Saved entries —
- - - - - - -
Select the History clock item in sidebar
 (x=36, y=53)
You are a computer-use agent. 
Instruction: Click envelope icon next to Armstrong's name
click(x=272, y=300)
- - - - - - -
ACTION ITEM — What is needed here is an exact transcription of the records above.

EXERCISE RESPONSE —
Select the History clock item in sidebar
 (x=36, y=53)
You are a computer-use agent. 
Instruction: Click envelope icon next to Armstrong's name
click(x=272, y=300)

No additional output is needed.